(RECORDS TO PROCESS begins)

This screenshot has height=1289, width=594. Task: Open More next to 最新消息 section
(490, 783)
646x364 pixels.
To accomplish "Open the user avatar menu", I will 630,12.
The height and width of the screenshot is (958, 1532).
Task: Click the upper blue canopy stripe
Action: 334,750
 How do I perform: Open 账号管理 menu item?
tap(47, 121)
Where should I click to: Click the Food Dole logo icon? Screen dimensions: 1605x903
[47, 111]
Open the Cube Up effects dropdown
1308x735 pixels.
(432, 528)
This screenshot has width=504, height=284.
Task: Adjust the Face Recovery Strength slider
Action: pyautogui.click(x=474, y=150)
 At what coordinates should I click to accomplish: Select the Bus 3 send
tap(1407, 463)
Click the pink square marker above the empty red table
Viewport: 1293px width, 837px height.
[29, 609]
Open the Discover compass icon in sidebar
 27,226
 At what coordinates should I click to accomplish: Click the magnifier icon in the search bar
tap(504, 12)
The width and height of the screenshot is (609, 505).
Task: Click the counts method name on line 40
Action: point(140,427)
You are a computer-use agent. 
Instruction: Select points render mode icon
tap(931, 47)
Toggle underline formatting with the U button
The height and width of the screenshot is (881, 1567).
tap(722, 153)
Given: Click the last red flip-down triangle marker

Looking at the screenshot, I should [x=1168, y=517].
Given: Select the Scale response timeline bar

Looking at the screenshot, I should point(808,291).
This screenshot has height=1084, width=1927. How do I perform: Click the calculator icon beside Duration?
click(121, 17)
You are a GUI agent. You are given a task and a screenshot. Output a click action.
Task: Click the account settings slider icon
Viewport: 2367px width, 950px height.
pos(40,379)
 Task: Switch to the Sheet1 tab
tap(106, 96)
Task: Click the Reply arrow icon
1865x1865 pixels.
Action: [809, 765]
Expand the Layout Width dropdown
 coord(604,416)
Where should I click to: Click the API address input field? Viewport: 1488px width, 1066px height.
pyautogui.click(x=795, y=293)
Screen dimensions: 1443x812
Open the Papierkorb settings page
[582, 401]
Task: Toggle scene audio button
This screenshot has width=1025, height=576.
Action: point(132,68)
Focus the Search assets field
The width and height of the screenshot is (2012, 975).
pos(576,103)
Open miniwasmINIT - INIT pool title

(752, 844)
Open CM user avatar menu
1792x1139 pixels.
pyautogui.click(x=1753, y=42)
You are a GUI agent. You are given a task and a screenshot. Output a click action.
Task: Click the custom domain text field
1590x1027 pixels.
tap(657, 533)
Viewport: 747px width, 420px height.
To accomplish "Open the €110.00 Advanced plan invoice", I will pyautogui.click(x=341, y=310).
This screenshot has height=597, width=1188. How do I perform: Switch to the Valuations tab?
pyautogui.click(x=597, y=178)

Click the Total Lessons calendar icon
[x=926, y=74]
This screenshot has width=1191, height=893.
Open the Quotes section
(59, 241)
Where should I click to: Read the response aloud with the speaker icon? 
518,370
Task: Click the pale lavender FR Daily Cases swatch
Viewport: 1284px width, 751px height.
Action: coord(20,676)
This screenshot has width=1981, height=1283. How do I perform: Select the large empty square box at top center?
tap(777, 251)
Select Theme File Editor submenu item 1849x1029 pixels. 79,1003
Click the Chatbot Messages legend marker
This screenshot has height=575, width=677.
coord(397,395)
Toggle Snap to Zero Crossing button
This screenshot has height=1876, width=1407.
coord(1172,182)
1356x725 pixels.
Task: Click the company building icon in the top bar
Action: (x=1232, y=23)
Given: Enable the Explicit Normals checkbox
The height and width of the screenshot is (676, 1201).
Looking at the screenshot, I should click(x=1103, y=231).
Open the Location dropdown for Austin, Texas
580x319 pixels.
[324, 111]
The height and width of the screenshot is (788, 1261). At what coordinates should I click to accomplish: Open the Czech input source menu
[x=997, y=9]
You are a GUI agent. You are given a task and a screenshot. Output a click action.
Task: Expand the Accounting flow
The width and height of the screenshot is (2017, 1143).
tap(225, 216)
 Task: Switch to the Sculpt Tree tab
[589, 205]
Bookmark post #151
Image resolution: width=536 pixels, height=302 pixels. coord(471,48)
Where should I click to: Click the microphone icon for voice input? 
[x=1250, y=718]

(RECORDS TO PROCESS ends)

◆ **TO DO**: Everything from the line with "Task: Expand the Accounting flow" to the last line of the entries is to be written out exactly; omit all earlier lines.

◆ **RESPONSE TO THIS TASK**:
Task: Expand the Accounting flow
The width and height of the screenshot is (2017, 1143).
tap(225, 216)
 Task: Switch to the Sculpt Tree tab
[589, 205]
Bookmark post #151
Image resolution: width=536 pixels, height=302 pixels. coord(471,48)
Where should I click to: Click the microphone icon for voice input? 
[x=1250, y=718]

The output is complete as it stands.